Wer aus Gründen der Topographie kein derartiges Anschauungsmaterial vor der Haustür zur Meditation über das flüchtige Wesen unseres Daseins vorfindet, dem sei der zweite Weg empfohlen – der nächtliche Blick nach oben zum Sternenhimmel.

Am besten begibt man sich in einer mondlosen Nacht auf eine abgelegen vom Licht der Zivilisation gelegene Wiese – ideal ist eine Lichtung im Wald. Als Ausrüstung empfiehlt sich eine Decke und ein Picknickkorb mit kühlen Getränken nach Gusto – auch gleichgesinnte Begleitung ist dem Genuss nicht abträglich.

Dann legt man sich auf den Rücken und überlässt sich dem Anblick des Sternenhimmels. Was sich den Augen dort offenbart, ist ein Blick in die wahren Dimensionen der Welt.

Man sieht nach einer Weile der Gewöhnung sogar die Spiralarme unserer Galaxis – in einem davon befindet sich unter Millionen anderer Sterne unsere Sonne.

Was das mit Vorkriegsautos auf alten Fotos zu tun hat? Eine ganze Menge, denn das Licht, das wir am Sternenhimmel sehen, ist seit tausenden oder gar Millionen Jahren unterwegs – der nächtliche Blick nach oben ist immer ein Blick in die Vergangenheit unserer Galaxis.

++++++++++

-- Deine Aufgabe --
Führe den Text über den nächtlichen Blick zum Sternenhimmel nach seinem letzten Satz weiter.

-- Bereitgestelltes Material --
++++++++++

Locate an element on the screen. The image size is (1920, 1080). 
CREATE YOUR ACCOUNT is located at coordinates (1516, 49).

++++++++++

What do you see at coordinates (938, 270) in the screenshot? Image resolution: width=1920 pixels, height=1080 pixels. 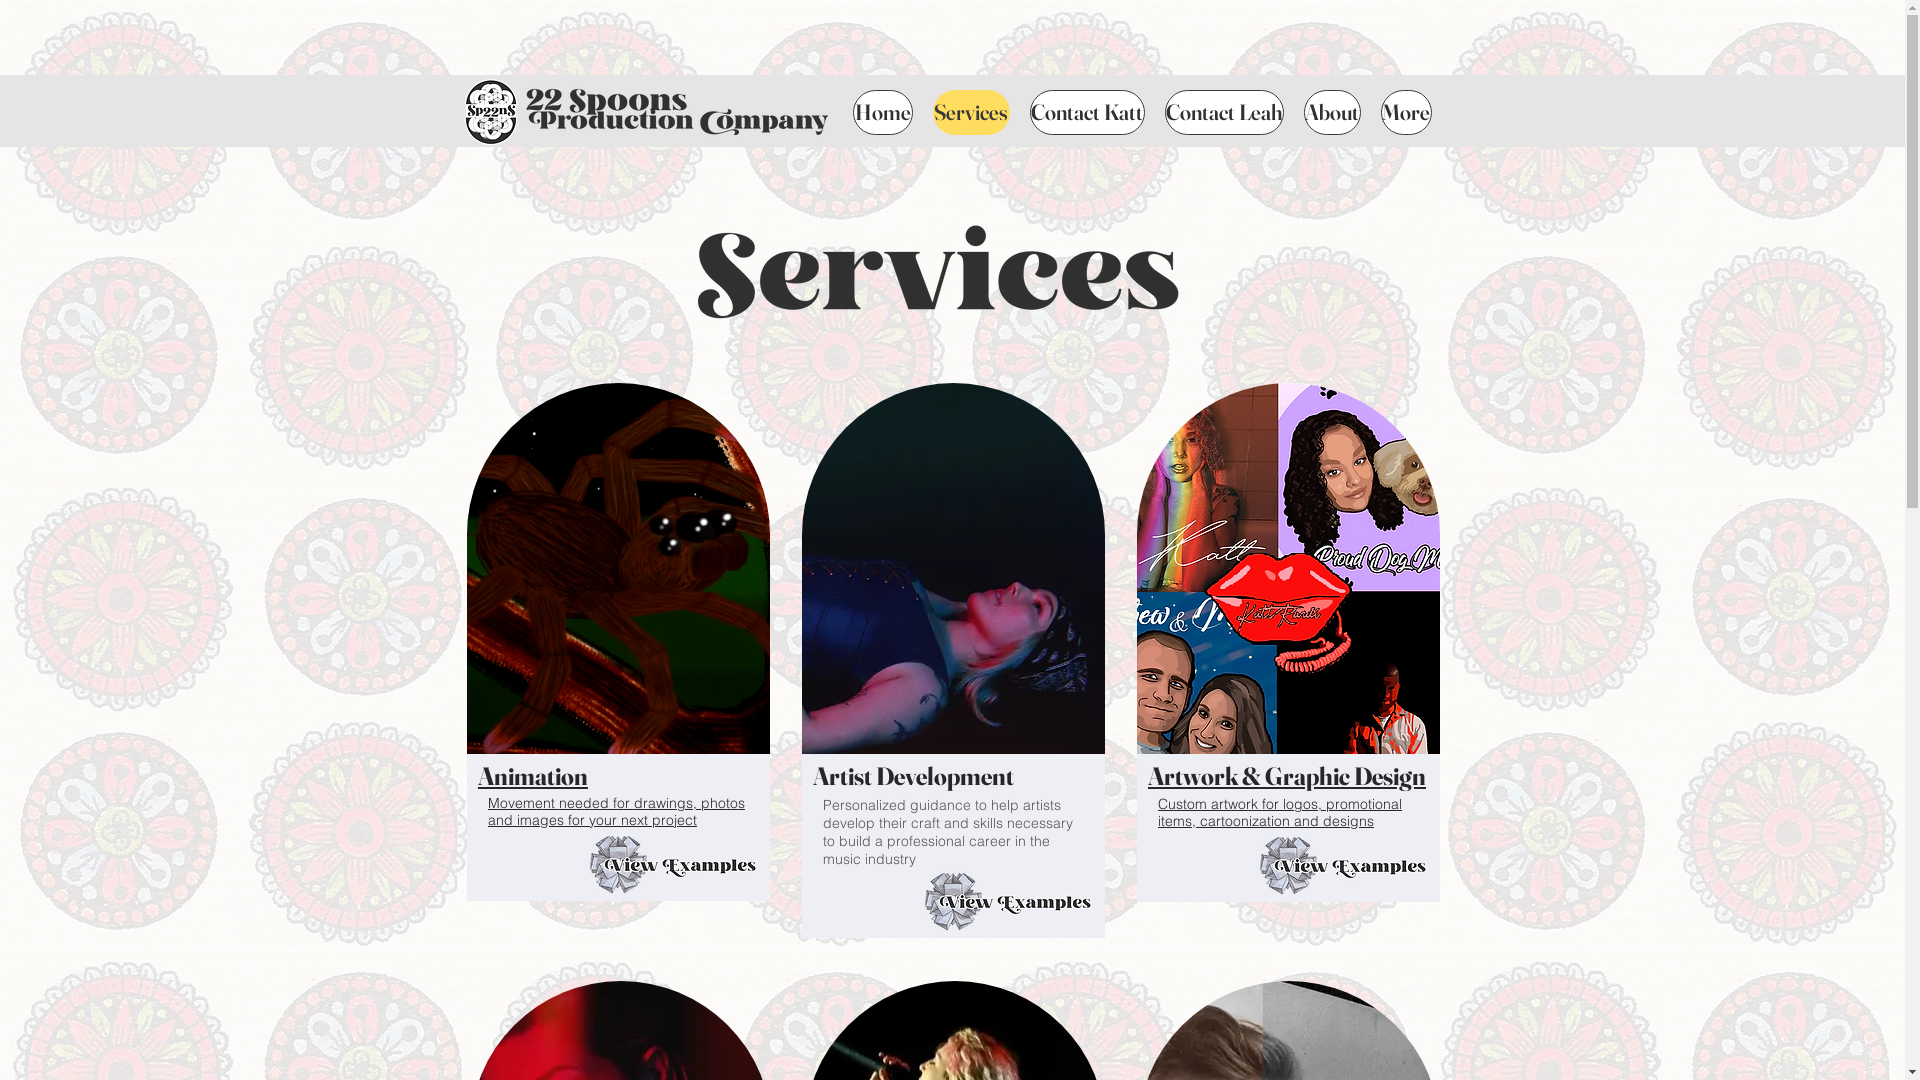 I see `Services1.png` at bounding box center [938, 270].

++++++++++

-- Antwort zur Aufgabe --
Ebenso erblicken wir auf alten Autofotos Fahrzeuge, Menschen und Situationen, die längst vergangen sind. Je nach dem, was uns gerade in automobiler Hinsicht begegnet, können wir quasi als Anhalter durch die Galaxis der Vorkriegsautowelt reisen.

Spätestens jetzt dürfte mancher an die Science Fiction-Satire „Per Anhalter durch die Galaxis“ des britischen Autors Douglas Adams denken. Der fand sich eines Abends angeschickert auf einer Wiese in Österreich wieder, wo er als Tramper unterwegs war.

Beim Blick zu den Sternen kam ihm die Idee zu dem grotesken Werk, das wie die Bücher Franz Kafkas die Absurdität des menschlichen Daseins zum Thema hat – und statt einer Lösung nahelegt, sich damit in heiterer Gestimmtheit abzufinden.

Für die heutige Tour durch Zeit und Raum habe ich als geeignetes Fahrzeug einen Oryx aus der Zeit kurz vor dem 1. Weltkrieg ausgewählt. Das meiste, was Sie über den Berliner Hersteller und seine Typen wissen sollten, finden Sie in einem alten Blogeintrag.

Wer gerade keine Lust auf diese schon beinahe historische Lektüre hat, dem sei zumindest das damals vorgestellte Fahrzeug hier präsentiert:

Oryx Typ K 6/18 PS oder K2 7/21 PS; Originalfoto aus Sammlung Michael Schlenger

Diese im 1. Weltkrieg in Frankreich entstandene Aufnahme zeigt deutsche Soldaten mit ihrem Oryx – siehe den Schriftzug oben auf dem Kühlergehäuse.

Mangels Literatur bleibt eine gewisse Unsicherheit, mit welcher der drei bis vier damals in Frage kommenden Motorisierungen wir es zu tun haben.

Fotos von Oryx-Wagen sind nach meiner Wahrnehmung äußerst selten und jedes neu aus den Tiefen der Vorkriegs-Galaxis auftauchende ist bereits ein Gewinn – über die Typen zu spekulieren, erscheint mir beim derzeitigen (Un)Kenntnisstand müßig.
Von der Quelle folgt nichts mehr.